This issue tracker has been migrated to GitHub, and is currently read-only.
For more information, see the GitHub FAQs in the Python's Developer Guide.

classification
Title: smtpd crashes when a multi-byte UTF-8 sequence is split between consecutive data packets
Type: behavior Stage: resolved
Components: Library (Lib) Versions: Python 3.4, Python 3.5
process
Status: closed Resolution: wont fix
Dependencies: Superseder:
Assigned To: Nosy List: BreamoreBoy, Illirgway, barry, doerwalter, giampaolo.rodola, jesstess, petri.lehtinen, r.david.murray, zvyn
Priority: normal Keywords: needs review, patch

Created on 2013-11-27 06:10 by petri.lehtinen, last changed 2022-04-11 14:57 by admin. This issue is now closed.

Files
File name Uploaded Description Edit
smtpd.patch petri.lehtinen, 2013-11-27 06:10 Patch from GitHub
smtpd_undecodable_data_does_not_raise.patch zvyn, 2014-07-09 15:33 review
smtpd_undecodable_data_does_not_raiseV2.patch zvyn, 2014-07-16 19:56 review
Messages (14)
msg204553 - (view) Author: Petri Lehtinen (petri.lehtinen) * (Python committer) Date: 2013-11-27 06:10
From Illirgway, https://github.com/akheron/cpython/pull/2:

Fix utf-8 bug, when symbol byte chain splits on 2 tcp-packets:

error: uncaptured python exception, closing channel (:'utf-8' codec can't decode byte 0xd0 in position 1474: unexpected end of data [/usr/lib/python3.3/asyncore.py|read|83] [/usr/lib/python3.3/asyncore.py|handle_read_event|441] [/usr/lib/python3.3/asynchat.py|handle_read|178] [/usr/lib/python3.3/smtpd.py|collect_incoming_data|289])
msg204577 - (view) Author: (Illirgway) Date: 2013-11-27 12:34
"base64", "quoted-printable" and "7bit" messages only use ASCII range of characters so raw_message.decode('ascii') == raw_message.decode('latin1') == etc. == raw_message.decode('utf-8') due to internal representation of utf-8 characters

P.S. Python 3.4.0 beta 1 Lib/smtpd has the same bug and needs the same patch to fix this issue
msg204578 - (view) Author: R. David Murray (r.david.murray) * (Python committer) Date: 2013-11-27 13:14
It occurs to me to wonder why smtpd is receiving 8bit data at all.  It isn't advertising the 8BITMIME capability, so the client should be sending only 7bit data.  See also issue 19662.  I'm not sure that making utf-8 decoding work better is a good idea, but I suppose that since it is a data-dependent exception in a situation that would work with different data, we should go ahead and fix it.
msg204580 - (view) Author: Petri Lehtinen (petri.lehtinen) * (Python committer) Date: 2013-11-27 13:45
Is there a reason why this patch changes the decoding error handler to 'ignore' (from the default 'strict')?
msg204585 - (view) Author: (Illirgway) Date: 2013-11-27 14:17
because "strict" throws an exception (for example, on raw win1251) which brings down production smtp daemon and "replace" embeds "ugly" characters into received (and passed) email messages
msg221208 - (view) Author: Mark Lawrence (BreamoreBoy) * Date: 2014-06-21 23:11
@Petri/Illirgway could one of you produce a new patch including the code change and a test for this?
msg222622 - (view) Author: Milan Oberkirch (zvyn) * Date: 2014-07-09 15:33
I do not think that the proposed patch solves the bug because it silently changes binary input.

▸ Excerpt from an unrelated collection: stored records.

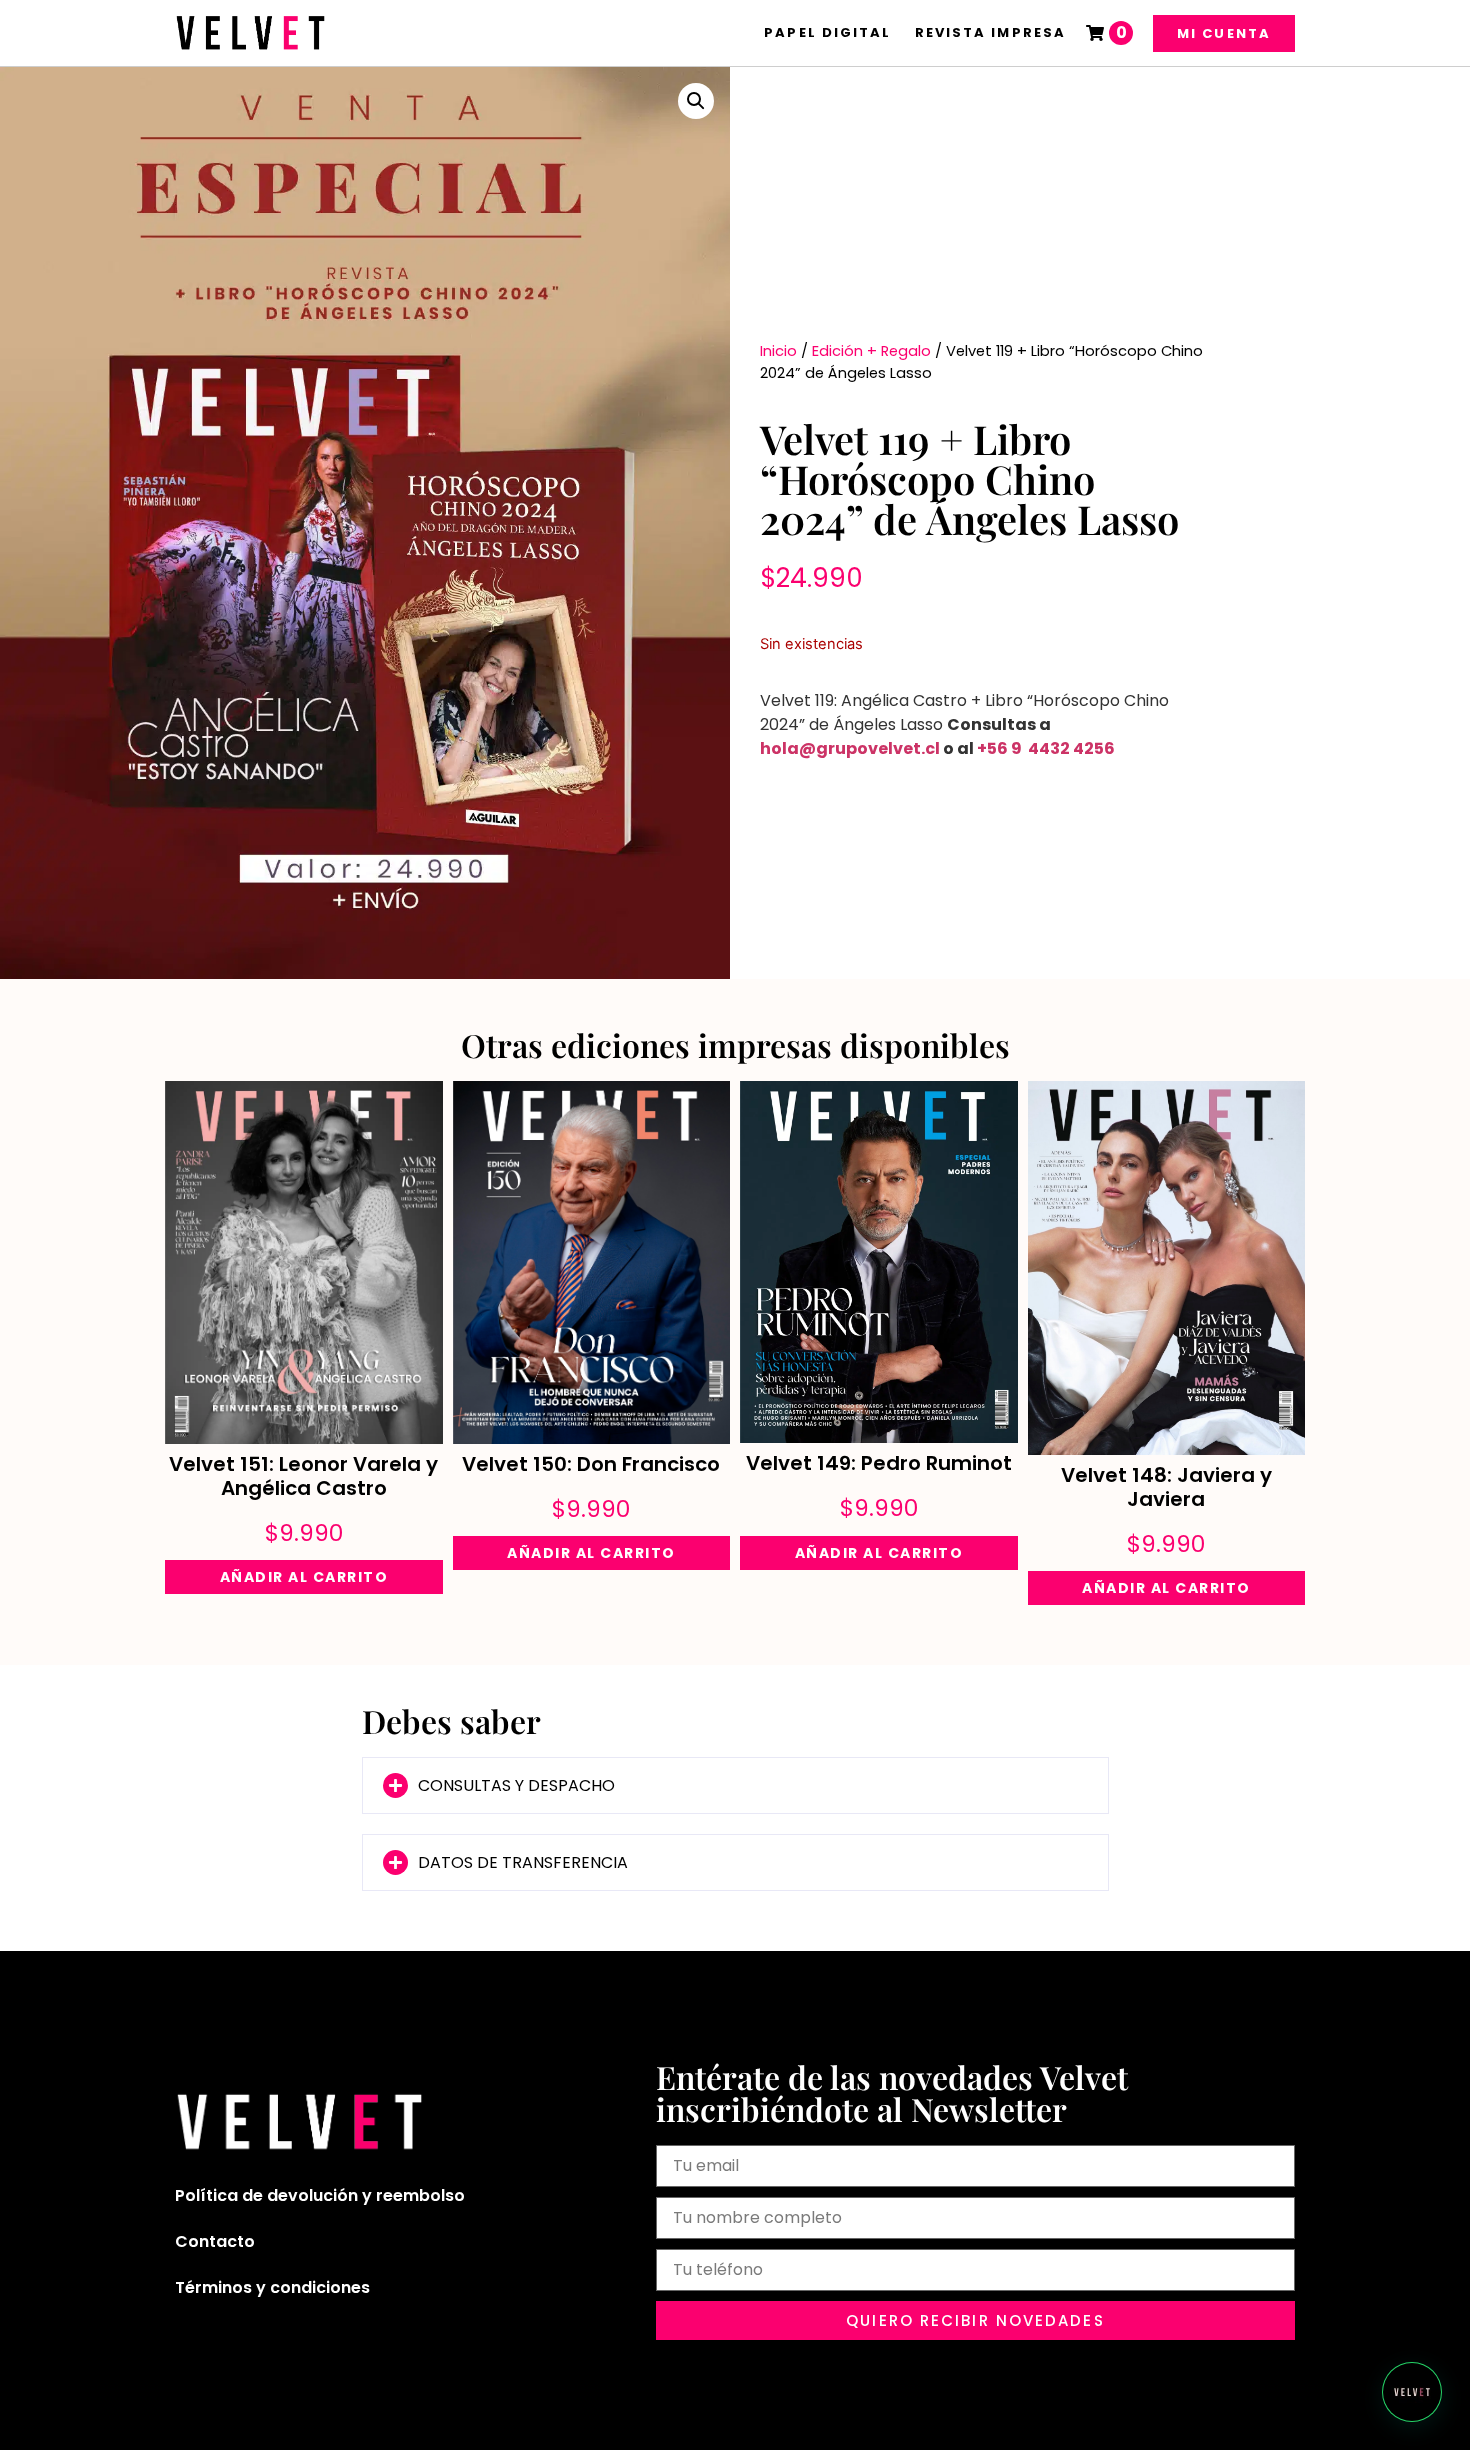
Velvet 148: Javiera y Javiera (1166, 1487)
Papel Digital (827, 32)
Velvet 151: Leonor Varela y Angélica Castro (303, 1476)
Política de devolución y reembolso (320, 2195)
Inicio (778, 351)
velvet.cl (904, 748)
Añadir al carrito (304, 1577)
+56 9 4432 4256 (1046, 748)
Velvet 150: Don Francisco (591, 1464)
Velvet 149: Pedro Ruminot (879, 1463)
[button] (696, 101)
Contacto (215, 2241)
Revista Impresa (991, 32)
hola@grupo (814, 748)
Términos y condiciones (272, 2287)
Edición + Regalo (871, 351)
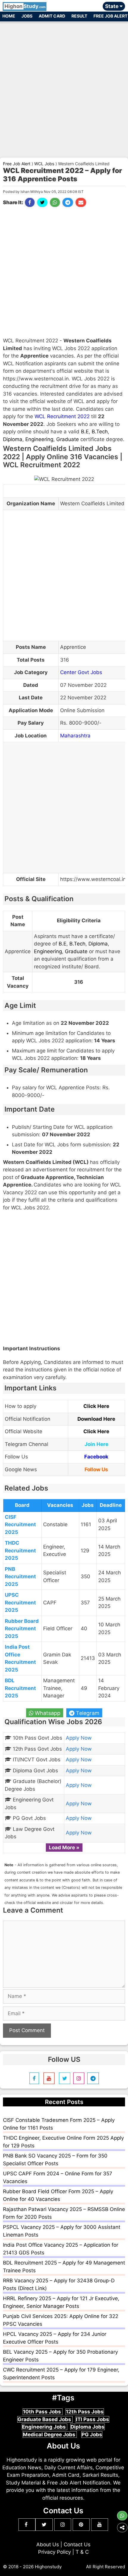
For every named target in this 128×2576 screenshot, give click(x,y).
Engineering (39, 439)
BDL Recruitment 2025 (20, 1688)
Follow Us (96, 1469)
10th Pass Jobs (42, 2412)
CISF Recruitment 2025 (20, 1524)
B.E (85, 432)
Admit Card (52, 15)
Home (8, 15)
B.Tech (100, 432)
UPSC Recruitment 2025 (20, 1602)
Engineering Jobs (44, 2427)
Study (25, 6)
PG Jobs (92, 2434)
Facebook (96, 1457)
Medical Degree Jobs (50, 2434)
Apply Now (79, 1738)
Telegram (86, 1713)
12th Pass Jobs (85, 2412)
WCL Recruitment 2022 (62, 416)
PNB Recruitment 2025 (20, 1576)
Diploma (12, 439)
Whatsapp (46, 1713)
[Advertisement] (64, 87)
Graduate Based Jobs (45, 2419)
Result (79, 15)
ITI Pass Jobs (92, 2419)
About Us (47, 2544)
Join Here (96, 1444)
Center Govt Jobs (81, 672)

With the patch for issue 19662 a proper solution to avoid this bug has been applied. The only thing left is to prevent the server to raise the exception when in legacy mode. Instead of deleting single bytes from the input (which is what .decode('utf-8', 'ignore') does) I would reply with an error to the client. The attached patch implements and tests this behaviour.
msg222735 - (view) Author: Walter Dörwald (doerwalter) * (Python committer) Date: 2014-07-11 10:31
I don't know anything about SMTP, but would it make sense to use an incremental decoder for decoding UTF-8?
msg223023 - (view) Author: R. David Murray (r.david.murray) * (Python committer) Date: 2014-07-14 13:09
As Milan said, the problem doesn't arise in 3.5 with decode_data=False, since there's no decoding.  His patch doesn't actually fix the bug for the decode_data=True case, though, since the bug is a *valid* utf-8 sequence getting split across tcp buffers.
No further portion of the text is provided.